Visualize movie data to see whether there is a correlation between movie budget, popularity, and average rating.
ApproachDashboard consisting of four main sections:
- A scatter plot: popularity vs budget. Display movie details on hover and click
- Movie details: a section containing basic information about the movie (title, poster, budget, etc.)
- A map showing the number of movies filmed across the world. Filter by one or multiple countries by clicking the map
- A bar chart showing number of movies per genre. Filter by one or multiple genres by clicking the bar chart
Choice of technologies
- The visualizations are created using D3 - an open-source library allowing to build different types of complex graphs.

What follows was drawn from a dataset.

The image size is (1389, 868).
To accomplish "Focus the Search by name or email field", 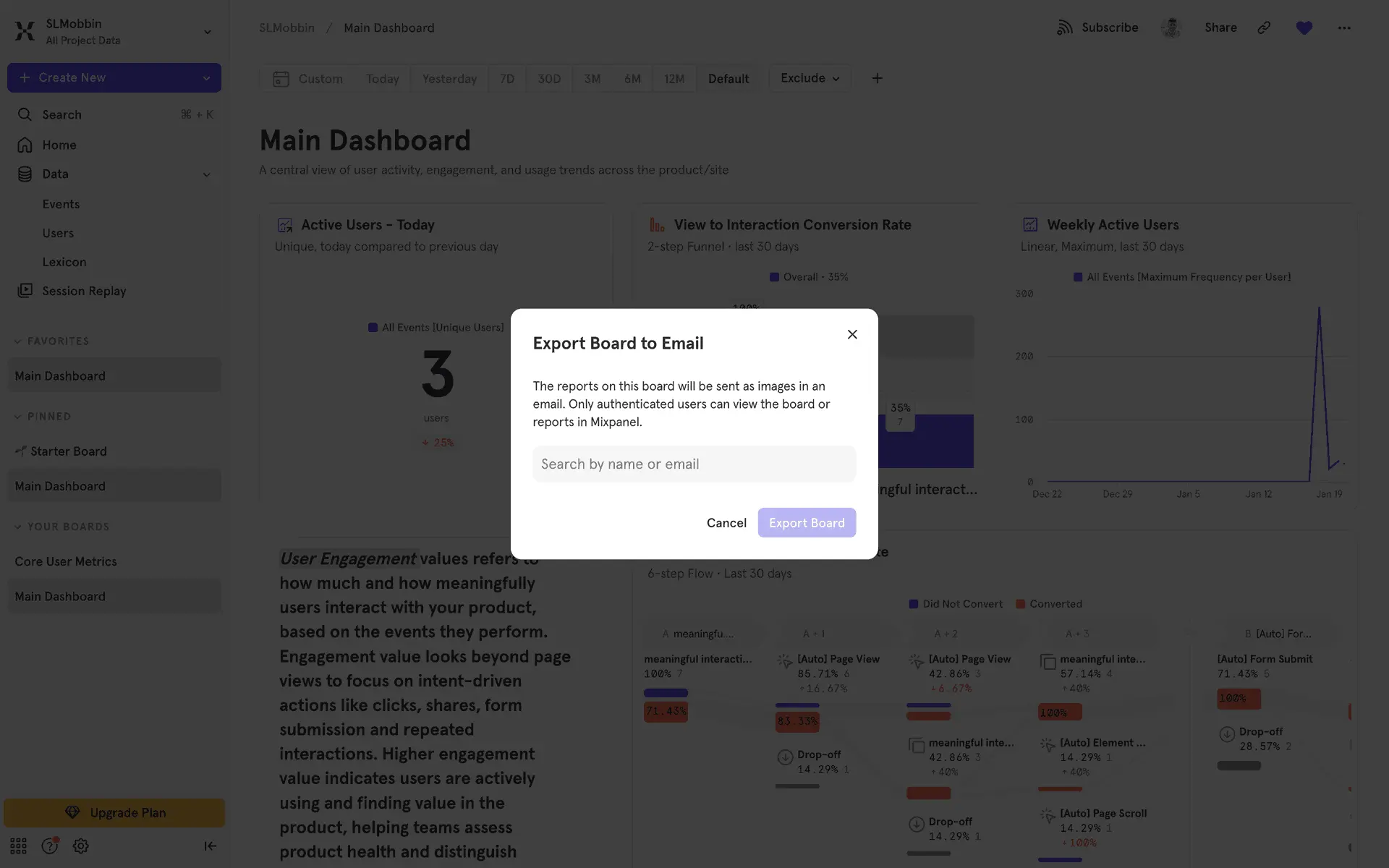I will 694,464.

- It is easier to store movie data in documents format rather than in tables, so I chose to use MongoDB on the back end.
- Data is pulled from the back end API -- a MongoDB driver + Express application running on node.js.

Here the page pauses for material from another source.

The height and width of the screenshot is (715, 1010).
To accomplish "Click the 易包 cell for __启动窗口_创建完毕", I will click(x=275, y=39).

- The application is built using parcel.js and hosted on a AWS EC2 instance running Nginx web server.
- Continuous integration is set up using Jenkins and GitHub web hooks.
- Data formatting The data used were acquired from TMDB in CSV format, with individual fields wrapped in double quotation marks. Some of the the fields (such as movie plot) contained single, double quotation marks, as well as commas. Additionally, the object keys were wrapped in single quotes: this made it impossible to parse the file as JSON as is. To solve this problem, I reformatted the file in three steps:
- Wrote a script to convert the file from CSV format to DSV, changing the field separator from comma to pipe ( | ).
- Using a regular expression, took out all double quotes that wrapped individual fields.
- Using another regular expression, replaced single quotes that wrapped object keys with double quotes, without replacing the apostrophes.
- Wrote a script to read the resulting DSV file and populate the database.
- Performance tuning When a big time interval was chosen and no other filters were applied, a large amount of data had to be retrieved from the DB and transferred over to the front end. The initial version of the page took almost 3 seconds to load, and requests for more data taking up to 1.5 seconds. To decrease the load time, I took a number of steps:
- Decreased the amount of fields retrieved from the database. I decided not to read the plot field even though we might need it if the user clicks on the movie to see details. Instead, pull it only if and when the user actually requests the details. This introduced a slight delay in retrieving the movie details, but significantly decreased page load time and improved general responsiveness.
- Delegated processing of data to the MongoDB engine. Instead of retrieving all data about what movies were filmed in each country, count the movies per country in the DB and only transfer the final number.
- Set up indices on the DB to speed up reads: since new data in never written to the DB, there is no downside to adding several indices to the collection.
- Cache data on front-end: after each response from the backend API, save the retrieved data in memory. For any subsequent requests, if some or all data is cached, read it from memory and only request the missing part.